Ce mercredi 4 juillet, les orages ont largement traversé le Limousin et la Creuse, Météo France avait émis une vigilance orange et l’observatoire des orages Keraunos une vigilance rouge (« risque orageux sévère, orages pouvant être violents »). Le département de la Creuse n’a pas été épargné, particulièrement dans le sud-est et dans le secteur du Chauchet, de Tardes et de Saint-Priest.

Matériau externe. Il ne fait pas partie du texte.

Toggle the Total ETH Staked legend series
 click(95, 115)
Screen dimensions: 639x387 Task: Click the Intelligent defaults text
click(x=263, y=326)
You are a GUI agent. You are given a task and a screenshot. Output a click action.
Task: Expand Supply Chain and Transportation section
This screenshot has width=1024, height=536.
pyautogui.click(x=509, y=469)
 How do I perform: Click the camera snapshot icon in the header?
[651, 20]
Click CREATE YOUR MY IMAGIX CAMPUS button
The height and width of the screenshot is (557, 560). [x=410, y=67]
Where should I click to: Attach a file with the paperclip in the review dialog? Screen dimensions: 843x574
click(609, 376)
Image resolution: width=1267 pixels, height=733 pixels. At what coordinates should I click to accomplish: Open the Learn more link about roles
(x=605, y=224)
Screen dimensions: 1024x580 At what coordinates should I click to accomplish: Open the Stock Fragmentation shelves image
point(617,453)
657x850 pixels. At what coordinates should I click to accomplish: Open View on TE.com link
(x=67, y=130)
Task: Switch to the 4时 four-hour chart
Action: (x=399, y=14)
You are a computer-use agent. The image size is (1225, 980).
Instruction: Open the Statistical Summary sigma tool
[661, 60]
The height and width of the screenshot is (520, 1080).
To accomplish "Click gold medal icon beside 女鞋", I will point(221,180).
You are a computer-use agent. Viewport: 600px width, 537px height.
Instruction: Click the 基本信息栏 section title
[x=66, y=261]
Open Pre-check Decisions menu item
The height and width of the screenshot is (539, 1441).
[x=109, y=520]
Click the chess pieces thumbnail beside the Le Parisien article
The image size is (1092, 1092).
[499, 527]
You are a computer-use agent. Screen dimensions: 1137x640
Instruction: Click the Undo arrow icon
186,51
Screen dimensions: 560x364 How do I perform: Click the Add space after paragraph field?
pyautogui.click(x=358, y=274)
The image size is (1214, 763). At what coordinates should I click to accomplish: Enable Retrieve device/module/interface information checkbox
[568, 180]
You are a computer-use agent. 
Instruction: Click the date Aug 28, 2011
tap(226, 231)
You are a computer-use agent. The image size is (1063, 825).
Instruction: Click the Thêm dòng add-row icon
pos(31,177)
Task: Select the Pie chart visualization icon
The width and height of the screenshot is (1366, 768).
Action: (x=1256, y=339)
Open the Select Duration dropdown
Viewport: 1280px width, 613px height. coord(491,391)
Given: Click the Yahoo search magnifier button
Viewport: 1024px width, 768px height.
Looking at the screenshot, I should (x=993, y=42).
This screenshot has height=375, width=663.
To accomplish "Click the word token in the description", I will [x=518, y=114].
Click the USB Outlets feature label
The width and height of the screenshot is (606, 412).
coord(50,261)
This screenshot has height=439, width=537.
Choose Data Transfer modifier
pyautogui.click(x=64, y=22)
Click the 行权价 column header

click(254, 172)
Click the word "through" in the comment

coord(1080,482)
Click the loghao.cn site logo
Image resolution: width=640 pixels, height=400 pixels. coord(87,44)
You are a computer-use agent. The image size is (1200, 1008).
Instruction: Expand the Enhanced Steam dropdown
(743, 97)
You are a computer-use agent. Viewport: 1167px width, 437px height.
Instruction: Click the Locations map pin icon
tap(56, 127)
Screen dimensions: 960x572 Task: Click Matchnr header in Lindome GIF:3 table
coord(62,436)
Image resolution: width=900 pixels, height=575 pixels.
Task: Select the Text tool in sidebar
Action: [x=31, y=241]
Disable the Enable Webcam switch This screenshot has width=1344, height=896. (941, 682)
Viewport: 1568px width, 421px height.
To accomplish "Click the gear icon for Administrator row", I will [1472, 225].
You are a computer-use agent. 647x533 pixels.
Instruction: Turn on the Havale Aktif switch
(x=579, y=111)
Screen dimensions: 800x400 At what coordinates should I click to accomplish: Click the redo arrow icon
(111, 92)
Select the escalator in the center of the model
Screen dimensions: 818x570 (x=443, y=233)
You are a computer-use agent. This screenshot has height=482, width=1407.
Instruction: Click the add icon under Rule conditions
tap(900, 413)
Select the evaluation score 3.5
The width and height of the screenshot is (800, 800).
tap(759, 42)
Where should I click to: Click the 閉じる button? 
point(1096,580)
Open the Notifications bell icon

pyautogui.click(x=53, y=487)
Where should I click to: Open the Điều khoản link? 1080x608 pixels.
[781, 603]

Une cellule orageuse, petite mais très chargée en grêle, a ravagé une bande de quelques centaines de mètres de large et une dizaine de kilomètres de long, entre Mainsat et Lussat, en suivant les vallées de la Vezelle et de la Tardes. En seulement 10 minutes, des grêlons plus gros qu’une balle de ping-pong ont traversé les toitures et réduit en charpie les cultures encore sur pieds. « Avec le technicien du GDA, nous avons pu établir qu’environ 500 hectares sont concernés, dont une centaine en culture. 50 % de ces 100 ha ont subi plus de 50 % de pertes, voir 90 % pour les plus touchées, explique Philippe Monteil, maire du Chauchet. Mais pour l’instant nous n’en sommes qu’à des estimations, seule la moissonneuse nous dira le rendement réel ». Sur certaines parcelles, le colza, prêt à être récolté, a été ravagé à près de 90 %. Juste à côté, les grains de blé ont été éjectés de leurs épis. Le foin rentré sous bâtiment n’a pas non plus été épargné une fois les toitures perforées. Les panneaux photovoltaïques, les bâches de silos et les vitrages de véhicules ont également souffert, obligeant à des réparations de fortune en urgence.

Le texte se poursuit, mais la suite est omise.